Embedding FLASH memory circuits in CMOS logic circuits (embedded FLASH) is finding increasing usage in building more complex integrated circuits such as digital signal processors for applications such as hard disk controllers.
Traditionally, in CMOS integrated circuit fabrication, the polycrystalline silicon gates of both the NMOS and PMOS transistors were doped n-type with phosphorous through diffusion or ion implantation with no additional photolithography masks. The shrinking dimensions of the transistors in current use in CMOS integrated circuits have led to the gate of the NMOS transistors being doped n-type with this dopant being blocked from entering the gates of the PMOS transistors using a photolithographic pattern and masking step. The gates of the PMOS transistors are implanted p-type during the formation of the source and drain regions of the PMOS transistors. This process results in the proper threshold voltage in both the NMOS and PMOS transistors. For embedded FLASH circuits these doping requirements for the CMOS gates results in two critical masking levels to separately define the CMOS gates and the FLASH memory gate adding high processing cost and increased processing complexity. In addition, the problems associated with etching doped and undoped polycrystalline silicon to form the CMOS gates sometimes requires the use of an additional masking step (it is known in the art that doped polycrystalline silicon films etches at a faster rate than undoped polycrystalline silicon films). There is therefore a need for a method to simultaneously form the FLASH memory gate stack and the CMOS gates that reduces the number of masking levels reducing cost and process complexity.
SUMMARY OF THE INVENTION
Accordingly, a need has arisen for a simplified process to form embedded FLASH integrated circuits. The present invention provides method that accomplishes this through a reduction in number of masking levels and improved etching processes.
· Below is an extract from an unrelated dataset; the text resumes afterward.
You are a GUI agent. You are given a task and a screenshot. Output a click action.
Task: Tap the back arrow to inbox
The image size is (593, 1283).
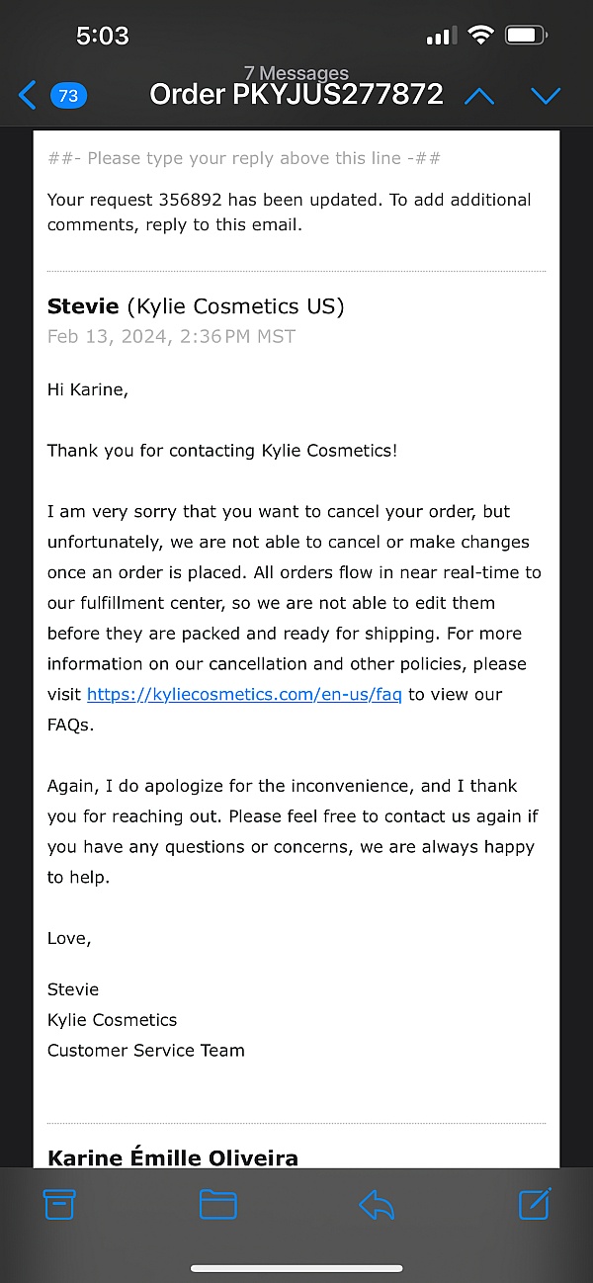click(28, 96)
One method of the instant invention comprises: forming a first photoresist film over a semiconductor substrate; patterning said first photoresist film to expose a first region of a polycrystalline film where a control gate will be formed in a FLASH memory cell and masking a second region of said polycrystalline film wherein said second region of said polycrystalline silicon film region will be used to form a gate structure of a NMOS transistor and a gate structure of a PMOS transistor; and partially etching said first region of said polycrystalline film. The embodiment further comprises: removing said first photoresist film; forming and patterning a second photoresist film; and etching said polycrystalline film to simultaneously form a FLASH memory cell gate stack structure, said gate structure of said NMOS transistor and said gate structure of said PMOS transistor.
REFERENCES:
patent: 5879990 (1999-03-01), Dormans et al.
patent: 6207991 (2001-03-01), Rahim
patent: 6274430 (2001-08-01), Jan et al.
patent: 1069614 (2001-01-01), None
Mehrad Freidoon
Tsung Lancy
Xia Jie
Zheng Sandra
Anya Igwe U.
Brady III W. James
McLarty Peter K.
Smith Matthew
Telecky , Jr. Frederick J.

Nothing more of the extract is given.